GIY and Accenture have come together to launch the GROW2CEO initiative which aims to get 10,000 young people in up to 250 post-primary schools across Ireland to grow their own food, dream up an innovative business idea and roll out that concept to form a new food business during the 16 week learning programme.
The GROW2CEO programme aims to create the next generation of sustainability leaders to help transform our food system and address the climate emergency. Through their engagement with GROW2CEO, 10,000 students will build skills in self-sufficiency, food growing and food entrepreneurship, empowering them to be agents of change for a more sustainable world.
Each school that registers to take part will receive a GIY pack of containers, seeds and soil plus expert growing tips and training advice from GIY founder Michael Kelly plus business start-up and development guides from the experts at Accenture.
Throughout the 16 week programme, the students will learn how to grow food from seed, develop a sustainable food-related digital marketing and business plan and engage with 1-2 businesses in their areas, from start-ups to food producers to food suppliers, or environmental businesses to gain knowledge & insights from industry.
Finally, they will go head to head in a Dragon’s Den-style finale at regional locations in each province where they will pitch their business idea to the ‘dragons’ from Accenture and GIY.
Michael said: “We all know that the power of small changes when done together can have an enormous impact. The next generation of food entrepreneurs is Generation Z who, by 2030 will represent 27% of global income and will be key decision-makers.
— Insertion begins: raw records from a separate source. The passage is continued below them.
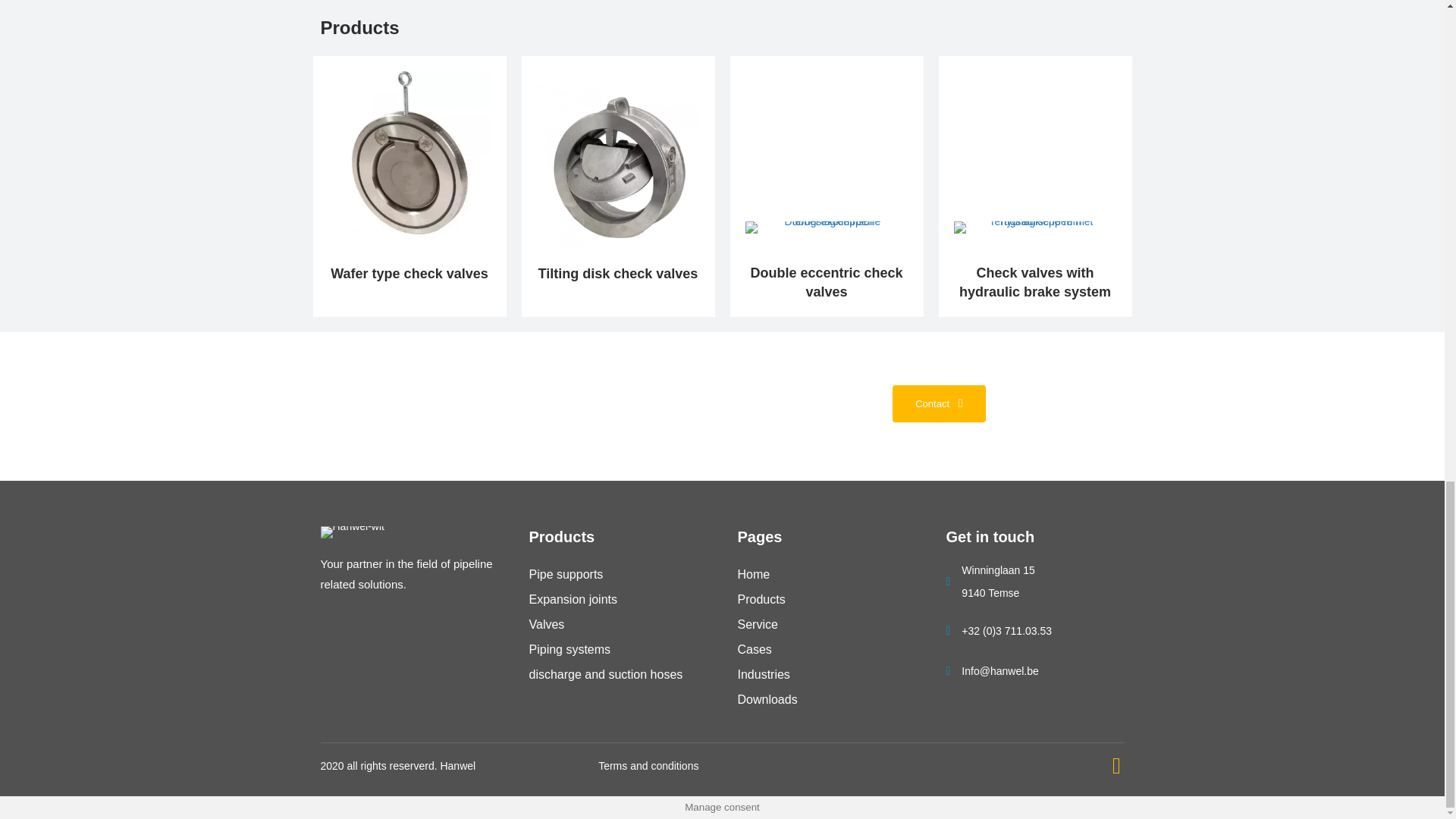
Check valves with hydraulic brake system (1034, 282)
Double eccentric check valves (825, 282)
Tilting disk check valves (618, 273)
Terugslagkleppen met hydraulische rem (1034, 227)
Wafer type check valves (408, 273)
Tilting-disc-terugslagkleppen-1 (618, 167)
Hanwel-wit (352, 532)
Inklembare terugslagkleppen (408, 152)
Dubbel excentrische terugslagkleppen (825, 227)
Given the description of an element on the screen output the (x, y) to click on. 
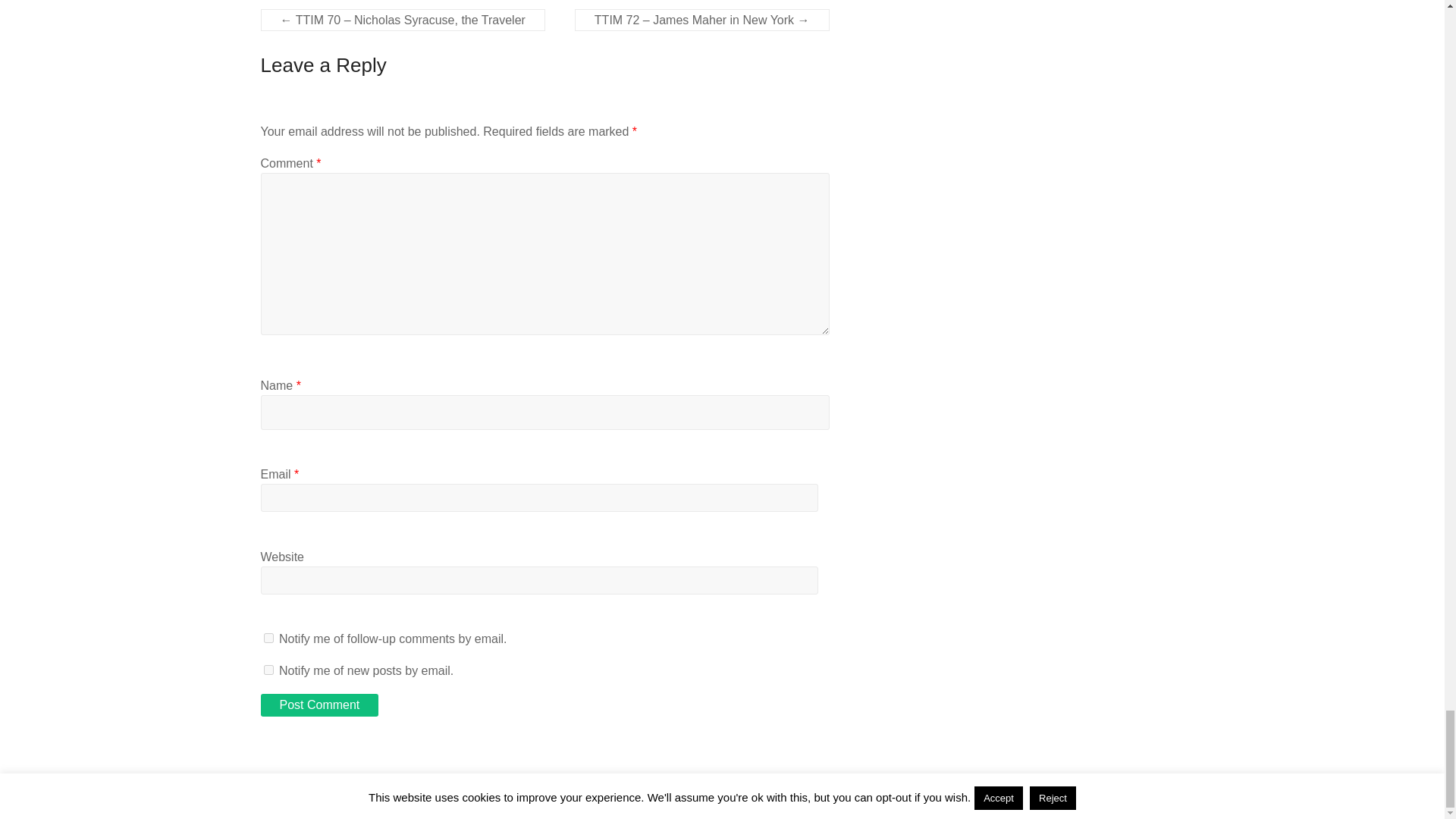
subscribe (268, 637)
Post Comment (319, 704)
Post Comment (319, 704)
subscribe (268, 669)
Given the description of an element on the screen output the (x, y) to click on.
“Through GROW2CEO we aim to support longer-term capacity building in young people by cultivating food-growing skills as well as entrepreneurial skills to support success in the future,” he said.
“With our knowledge partners at Accenture, we know that this programme will cultivate green and sustainability skills, support resilience and career-readiness in young people personally and professionally and help to develop vital and empowering entrepreneurship skills.
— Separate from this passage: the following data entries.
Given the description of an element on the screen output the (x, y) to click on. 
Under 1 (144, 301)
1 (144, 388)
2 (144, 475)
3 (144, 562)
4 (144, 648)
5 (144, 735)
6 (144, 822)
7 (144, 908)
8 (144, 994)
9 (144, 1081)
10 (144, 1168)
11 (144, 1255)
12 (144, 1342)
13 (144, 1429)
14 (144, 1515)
“It will be very exciting to see where these students take this project, and we can't wait to see the concepts and the results of their work at the pitch sessions next spring.”
There will be 4 winning schools (one per region) who will win a school garden and a mini-grant voucher to the value of €500. It is hoped that this transformative prize will build on the outputs of the winning group while also connecting the whole school with the resources, skills and capacity to grow their own food into the future and leverage the learnings of their peers.
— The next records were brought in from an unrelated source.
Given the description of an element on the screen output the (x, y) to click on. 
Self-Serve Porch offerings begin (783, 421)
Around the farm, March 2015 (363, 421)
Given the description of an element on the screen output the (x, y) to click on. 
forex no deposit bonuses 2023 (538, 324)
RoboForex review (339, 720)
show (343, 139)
A runner-up prize of a €1,000 mini-grant in the form of vouchers for growing equipment and materials will also be presented in each region to support digital and or growing skills and equipment as a continued school-based education tool and sustainable action.
The 4 winning groups will also be awarded a visit to GIY's GROW HQ's urban farm & zero-waste cafe, to partake in a one-day food skills course with GIY’s head chef, head gardener and CEO.
Post-primary schools across the country can now register to take part in GROW2CEO until 1 February 2024, visit, www.grow2ceo.ie.